• What is needed: Set down exactly, and only, the lines from the one with "Subscribe (304, 1613)" to the final line of the entries, both included.

**** The data ****

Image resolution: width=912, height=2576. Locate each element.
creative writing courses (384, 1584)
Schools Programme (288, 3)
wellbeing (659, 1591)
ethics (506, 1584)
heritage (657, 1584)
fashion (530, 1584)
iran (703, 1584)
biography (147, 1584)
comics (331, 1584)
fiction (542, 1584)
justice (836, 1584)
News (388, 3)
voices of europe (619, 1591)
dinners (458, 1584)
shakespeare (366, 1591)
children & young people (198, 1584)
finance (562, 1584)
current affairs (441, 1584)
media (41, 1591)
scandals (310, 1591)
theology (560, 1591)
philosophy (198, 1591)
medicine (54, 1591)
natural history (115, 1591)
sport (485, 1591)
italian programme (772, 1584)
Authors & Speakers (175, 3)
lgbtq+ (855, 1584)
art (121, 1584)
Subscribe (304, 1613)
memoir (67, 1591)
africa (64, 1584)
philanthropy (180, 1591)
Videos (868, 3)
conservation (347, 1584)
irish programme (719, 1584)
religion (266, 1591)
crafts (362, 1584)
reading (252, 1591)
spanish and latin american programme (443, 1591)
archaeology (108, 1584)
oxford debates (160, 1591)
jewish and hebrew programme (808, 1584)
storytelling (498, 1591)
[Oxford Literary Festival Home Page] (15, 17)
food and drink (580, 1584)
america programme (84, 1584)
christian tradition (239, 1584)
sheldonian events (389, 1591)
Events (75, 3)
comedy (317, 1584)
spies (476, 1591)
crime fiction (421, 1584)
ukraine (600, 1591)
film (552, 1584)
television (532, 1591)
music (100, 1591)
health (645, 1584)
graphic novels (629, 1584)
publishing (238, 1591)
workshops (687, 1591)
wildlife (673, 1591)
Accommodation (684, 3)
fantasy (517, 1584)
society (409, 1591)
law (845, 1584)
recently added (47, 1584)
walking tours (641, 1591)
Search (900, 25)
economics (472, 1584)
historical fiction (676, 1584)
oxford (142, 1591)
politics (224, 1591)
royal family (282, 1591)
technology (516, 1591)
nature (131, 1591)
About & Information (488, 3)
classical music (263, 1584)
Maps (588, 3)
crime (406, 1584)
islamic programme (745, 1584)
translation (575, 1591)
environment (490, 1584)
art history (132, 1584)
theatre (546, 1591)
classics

****

• Result:
Subscribe (304, 1613)
memoir (67, 1591)
africa (64, 1584)
philanthropy (180, 1591)
Videos (868, 3)
conservation (347, 1584)
irish programme (719, 1584)
religion (266, 1591)
crafts (362, 1584)
reading (252, 1591)
spanish and latin american programme (443, 1591)
archaeology (108, 1584)
oxford debates (160, 1591)
jewish and hebrew programme (808, 1584)
storytelling (498, 1591)
[Oxford Literary Festival Home Page] (15, 17)
food and drink (580, 1584)
america programme (84, 1584)
christian tradition (239, 1584)
sheldonian events (389, 1591)
Events (75, 3)
comedy (317, 1584)
spies (476, 1591)
crime fiction (421, 1584)
ukraine (600, 1591)
film (552, 1584)
television (532, 1591)
music (100, 1591)
health (645, 1584)
graphic novels (629, 1584)
publishing (238, 1591)
workshops (687, 1591)
wildlife (673, 1591)
Accommodation (684, 3)
fantasy (517, 1584)
society (409, 1591)
law (845, 1584)
recently added (47, 1584)
walking tours (641, 1591)
Search (900, 25)
economics (472, 1584)
historical fiction (676, 1584)
oxford (142, 1591)
politics (224, 1591)
royal family (282, 1591)
technology (516, 1591)
nature (131, 1591)
About & Information (488, 3)
classical music (263, 1584)
Maps (588, 3)
crime (406, 1584)
islamic programme (745, 1584)
translation (575, 1591)
environment (490, 1584)
art history (132, 1584)
theatre (546, 1591)
classics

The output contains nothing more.